Questions for Oct-12-2017:

  • Structural biochemistry has been pretty good about setting up identifiers for structures (PDB and EMDB IDs). But if PDB went down, we would be stuck relying on other archiving systems for genes, RNAs, or ORFs. How many layers of meta-archiving strike a good balance between reliability and efficient use of resources?
  • Ultimately, even "persistent" identifiers rely on funding for resolvers and database maintenance. Especially if journals rely more and more on these online, how can we future-proof for when funding inevitable runs out?
  • Even companies with archival plans can disappear ("no plan survives contact with the enemy"). Now that storage is cheap, should funding sources require longer local storage?

Questions for Oct-20-2017:

  • Confused about how these 2-D plots work? Figure 1 in this paper is useful, but basically they separate by mass on one axis and by topology on the other axis. You probe topology wth EtBr.
  • Why should we study telomeres? Do you believe the telomere aging hypothesis? And, if so, what can we do to lengthen our telomeres?
  • The proposed mechanism and regulation of TZAP is very cool. What further experiments would you do to test this hypothesis?

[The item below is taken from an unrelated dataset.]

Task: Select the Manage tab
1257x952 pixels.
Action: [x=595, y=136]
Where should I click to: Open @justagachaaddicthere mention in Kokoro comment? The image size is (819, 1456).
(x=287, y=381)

Questions for Oct-24-2017:

  • Don't forget that Drosophila don't have telomeres: TRF2 here is a TBP paralogue, not a shelterin protein!
  • I think it's really interesting that moonshiner is only active in the ovaries. Do you think this is an adaptation to protect the germline from deleterious changes, but keep the mutation rate high in the soma?
  • What evolutionary reason could there be for having several different forms of piRNA regulation in Drosophila?

Questions for Nov-9-2017:

  • At what resolution and quality does a simulation of TADs become clinically useful? The broad strokes are replicated here, but the fine details are missing. Yet, they seem pretty happy with the results.
  • What on earth do these multi-dimensional tensors tell us?
  • How could you further interrogate the rates of loop extrusion? This is an interesting gap in their model.

Questions for Nov-16-2017:

  • HSP90 buffers only specific proteins. Is there any way to confer this buffering property on proteins that are not canonically part of this?
  • Have there been any studies about what inhibition of HSP90 does to cells or organisms? I would expect that removing a misfolded protein buffer could be fine or horrible, depending on the proteins and cell.
  • This study presents an interesting global effect of mutations even in seemingly unrelated genes. If general HSP90 load is important in phenotype, then you could imagine two wildly different mutations which both rely on HSP90 for proper folding could have a multiplicative effect.

Questions for Nov-28-2017:

  • How do they measure CDK2 activity? I can only find methods for live-cell imaging and coupling of cyclins and other genes to fluorescence through IRES fluorophores in the same ORF, but no mention of an actual activity assay. Single-cell activity data seem non-trivial to come by.
  • Figure 3e has an N of only two. Can we trust their data?
  • Figure 4i presents a Hill coefficient fitting, but panel one doesn't fit well at all.

Questions for Dec-7-2017:

  • What are the higher weight bands in Figure 1A? Does part of the complex assemble ahead of time, independent of other factors? What does "RT Stops at As" mean, especially since these bands don't seem to line up with adenine bands?
  • I am curious about the evolution of the heat-shock/A-methylation relationship. And how is this accomplished biologically?
  • Are there other RNA modifications of as-yet unknown function? I'm always surprised when we continue to learn something about such a heavily studied molecule!